Less than one minute read time.

I cannot believe that after what dad has been saying, all along, that its treatable, if mum eats, if mum puts on a little weight, that its treatable. Its all a damn LIE. He told me they cannot treat it. I have to LIE to mum now about getting her better. To give her hope. I can't believe it. Apparently my sister knew. why not me?! Why did they tell me in a way as though I had already been told! I haven't been told. Ive been told that there was hope. I've been praying on the hope....

                                 What can i do.... What can I say.....
HOW CAN I WAIT FOR MUM TO .... you know... I CANT EVEN SAY THE GODDAMN WORD.....
What am i meant to do.... I, I, I, really don't know anything.... I sooo scared :'(

Anonymous
  • FormerMember
    FormerMember

    Not much I can say other than to offer a cyber-hug :( 

  • FormerMember
    FormerMember

    Im so sorry Bizzle.Maybe they thought it would be easier for you to care for your Mum if you had more hope...I dont mean that insultingly.You are doing a wonderful job.Maybe your Mum knows but doesnt say so..these are only guesses of course.I so want to make you feel somewhat better.Many HUGS for you xxxxxx

  • FormerMember
    FormerMember

    Hi Bizzle - you sound angry but people do and say things because they want to believe there is hope. Maybe the signs were there when they told you but you didn't take it all in or maybe they fudged the truth to help make you feel better. Try not to be angry. You know now. You can have a good cry, brush yourself down and start again. Try lots of things that people say helps "cure" cancer...but keep your head and don't hope for an absolute cure in case it doesn't work...simply look at it as if it doesn't cure your mum it could extend the quality of her life (i.e. a good diet won't hurt anyone). So...do the diets, the faith healing etc etc... and stay positive so your mum can stay positive. A positive frame of mind helps move mountains. And...mirarcles can happen.

    My brother just died a few weeks ago of cancer. My father has cancer now. My close friend was terminally ill with cancer and has just found that she's been given the all clear (she went the spiritual route - although I'm not sure exactly what she was doing) and somehow,somewhere along the way, her tumour has gone and she can look forward to living life to the full again.

    So don't give up hope. You have lots of time for regrets if and when your mum passes - but now is the time to rejoice that you still have her - and live each day to the full. She was never going to live forever - none of us do. At least you have a chance to tell her and show her how much you love her and just concentrate on helping her while building a lifetime worth of precious memories in the time you have left.
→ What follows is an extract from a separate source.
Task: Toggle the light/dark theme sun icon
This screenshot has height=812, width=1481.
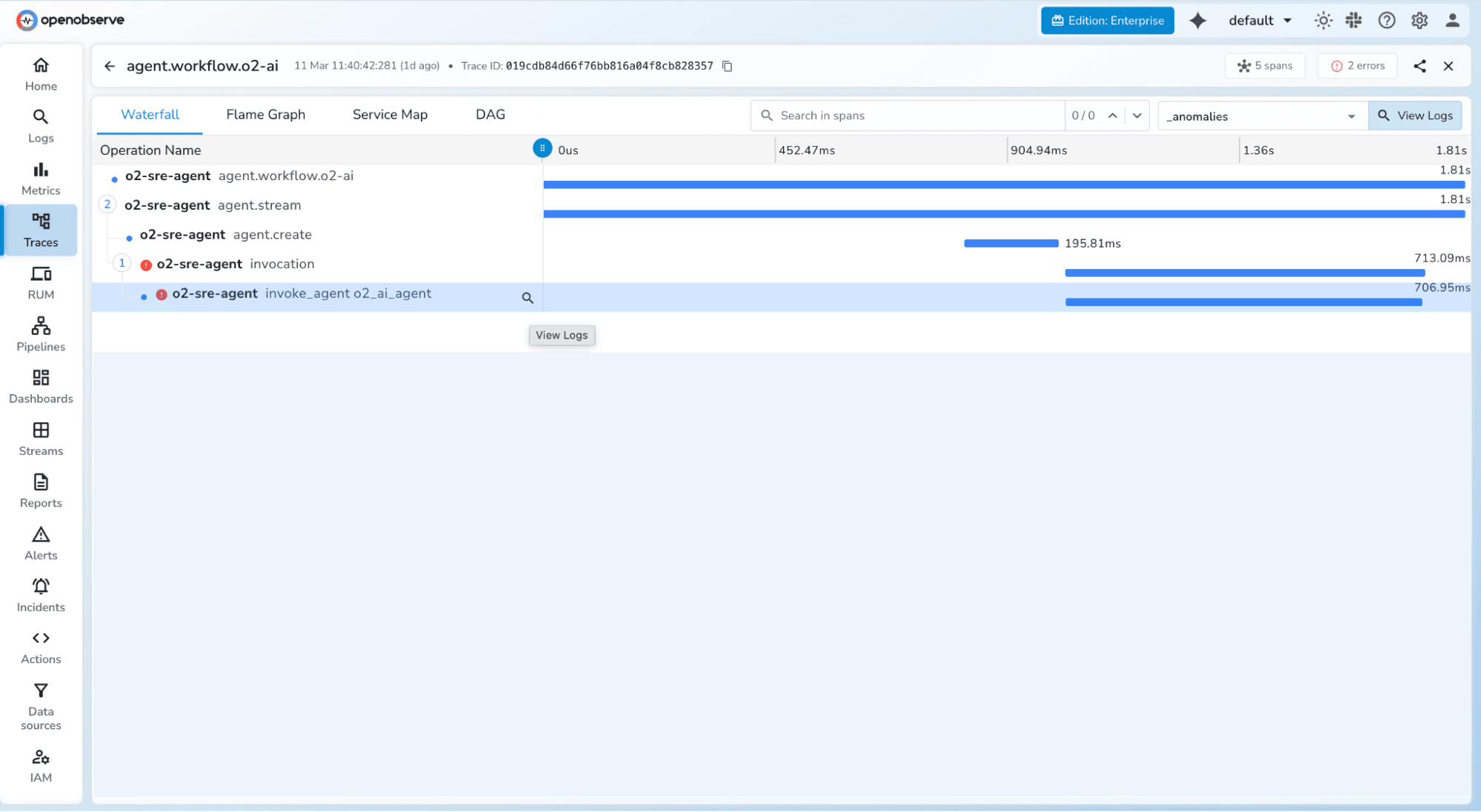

Hugs, Nic xxx

  • FormerMember
    FormerMember

    Hi Bizzle,

    I am so sorry about your mum. I can honestly say that I know what you are going through at the moment. I nursed my dear mum in very difficult circumstances until she went in to hospital and died shortly afterwards from Breast Cancer. This was 40 years ago. Focus on the love and care you are privileged to give your mum. I have carried the comfort of the help I gave thoughout my life. Sadly, I now have to cope with my husband's cancer. It is difficult to convey in words the support I am trying to give you, but I am sure whatever your family did nor did not tell you, there intentions were motivated by love.

    I am mentally holding your hand,

    Take care,

     Panda.

  • FormerMember
    FormerMember

    Honey, don't ever say 'die' until you absolutely have to. 'While there's life there's hope' is a cliche, but it's true. Keep on giving your mum the best care you can, try everything possible for her, and, most importantly, get her to fight. I truly believe that that's what makes the difference. I had a friend, many years ago, who'd been given months to live. She lasted ten years longer than that, defiant to the very last.

    *hugs* from me, and all my good wishes.